Updated February 03, 2014.
Written or reviewed by a board-certified physician. See About.com's Medical Review Board.
The Relationship Between Vaccination and Herd Immunity
Vaccines work by teaching your immune system to recognize a potential infection before you are exposed to it in real life. This allows you to more easily fight off an infection, if and when you are exposed. They are an incredibly important tool in public health, and vaccines against common childhood and adult disease have both saved and improved millions of lives.
However, vaccines do not only work by protecting individuals. When large numbers of people are vaccinated against a disease, the protection can spread beyond the people who actually get the vaccine. This effect is known as herd immunity.
Herd immunity occurs when widespread vaccination dramatically decreases the likelihood that an unvaccinated person may come into contact with the disease. That means that even people who can't be vaccinated, for health or other reasons, benefit from vaccine campaigns.
Herd immunity is one reason why it's so important for everyone who can be safely vaccinated against a serious illness to be vaccinated against that illness. Herd immunity only comes into play when most of the population have been vaccinated and any isolated unvaccinated individuals are unlikely to run into each other. When the frequency of vaccination goes down low enough, the risk of infection can jump.
Herd Immunity and the HPV Vaccine
There are not many vaccines available that can protect against sexually transmitted diseases.
Currently, the only vaccine preventable diseases that are often transmitted sexually are hepatitis and HPV.
Vaccinations against these diseases have only become a regular part of the vaccine schedule in recent years. The hepatitis vaccines first became recommended as routine, universal childhood vaccinations in 2005 (Hepatitis B) and 2006 (Hepatitis A). The first HPV vaccine wasn't even approved until 2006, and vaccination is still controversial in some populations.
However, despite the relatively recent availability of the HPV vaccine, herd immunity is already coming into play. By 2012, six years after vaccine introduction, scientists had already begun to observe declines in the prevalence of HPV strains covered by the vaccine -- not just in vaccinated girls but in their unvaccinated counterparts.
Visualizing Herd Immunity
Herd immunity can be hard to think about when you're talking about diseases that spread through the air or through casual contact. However, it's actually pretty easy to understand how herd immunity works in the context of a sexually transmitted disease. Imagine that Mary and John are dating. John is infected with HPV-16, which he gives to Mary. Later on, Mary dates Bill, and she infects him. Then Bill infects his new girlfriend Kathy. If Mary had been vaccinated, she wouldn't have been infected with HPV. She wouldn't have infected Bill, and Bill wouldn't have infected Kathy. Mary's vaccination would have protected both Bill and his future partners.
In other words, the more vaccinated people there are, the less likely that anyone who hasn't been vaccinated will be exposed to someone who is infected. That's herd immunity in action.

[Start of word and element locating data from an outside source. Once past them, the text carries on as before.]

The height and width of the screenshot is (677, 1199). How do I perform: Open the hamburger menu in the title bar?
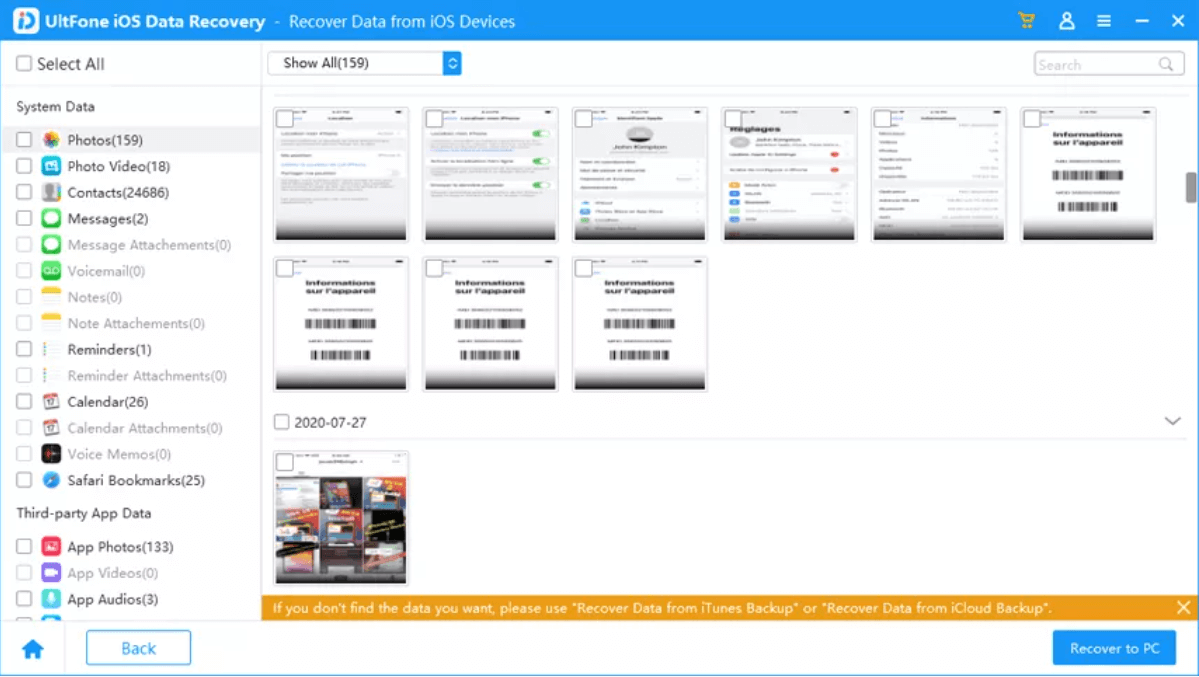1104,20
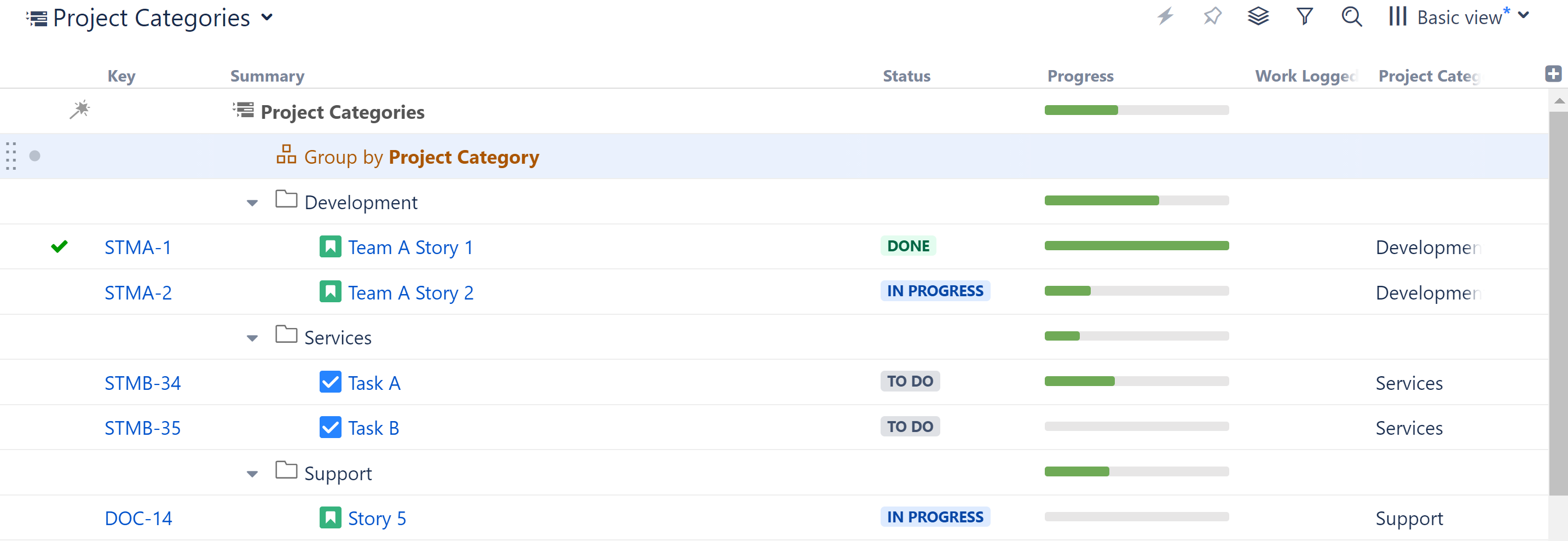Collapse the Services folder group
Screen dimensions: 1568x541
(x=252, y=338)
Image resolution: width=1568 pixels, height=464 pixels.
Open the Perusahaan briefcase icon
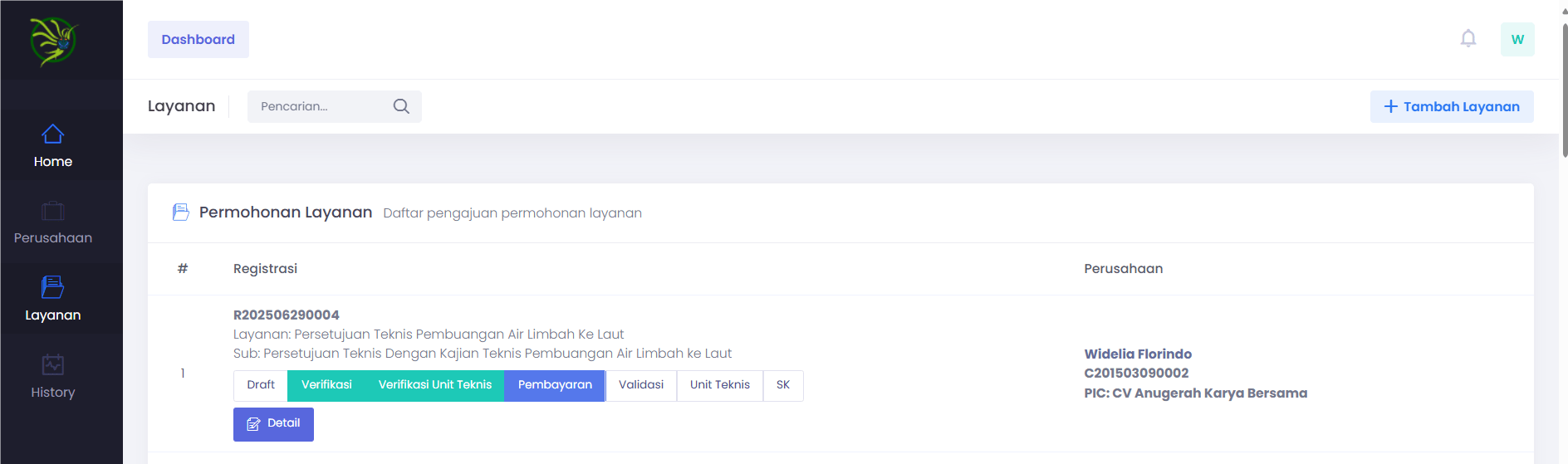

Note: Although giving the HPV vaccine to men helps with herd immunity, it also provides direct benefits to vaccinated men. Gardasil, the quadrivalent HPV vaccine, can protect men from several consequences of HPV infection including genital warts, throat cancer, and penile cancer
Sources:
Centers for Disease Control and Prevention (CDC). (2010) Hepatitis A vaccination coverage among U.S. children aged 12-23 months - immunization information system sentinel sites, 2006-2009. MMWR Morb Mortal Wkly Rep. 59(25):776-9.
Kahn JA, Brown DR, Ding L, Widdice LE, Shew ML, Glynn S, Bernstein DI. (2012) Vaccine-type human papillomavirus and evidence of herd protection after vaccine introduction. Pediatrics. 130(2):e249-56.
Mast EE, Margolis HS, Fiore AE, Brink EW, Goldstein ST, Wang SA, Moyer LA, Bell BP, Alter MJ; Advisory Committee on Immunization Practices (ACIP). (2005) A comprehensive immunization strategy to eliminate transmission of hepatitis B virus infection in the United States: recommendations of the Advisory Committee on Immunization Practices (ACIP) part 1: immunization of infants, children, and adolescents. MMWR Recomm Rep. 54(RR-16):1-31.
Sadanand S. (2011) Vaccination: the present and the future. Yale J Biol Med.84(4):353-9.